Materials provided:
* Start *

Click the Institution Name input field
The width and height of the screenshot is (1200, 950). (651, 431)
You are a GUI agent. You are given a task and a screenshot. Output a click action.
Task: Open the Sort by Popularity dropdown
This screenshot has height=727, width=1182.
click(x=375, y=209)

* End *

Set problem:
Rewrite every line of the records above as a numbered list, leaving out any blank lines.

Answer to the exercise:
1. Click the Institution Name input field
2. The width and height of the screenshot is (1200, 950). (651, 431)
3. You are a GUI agent. You are given a task and a screenshot. Output a click action.
4. Task: Open the Sort by Popularity dropdown
5. This screenshot has height=727, width=1182.
6. click(x=375, y=209)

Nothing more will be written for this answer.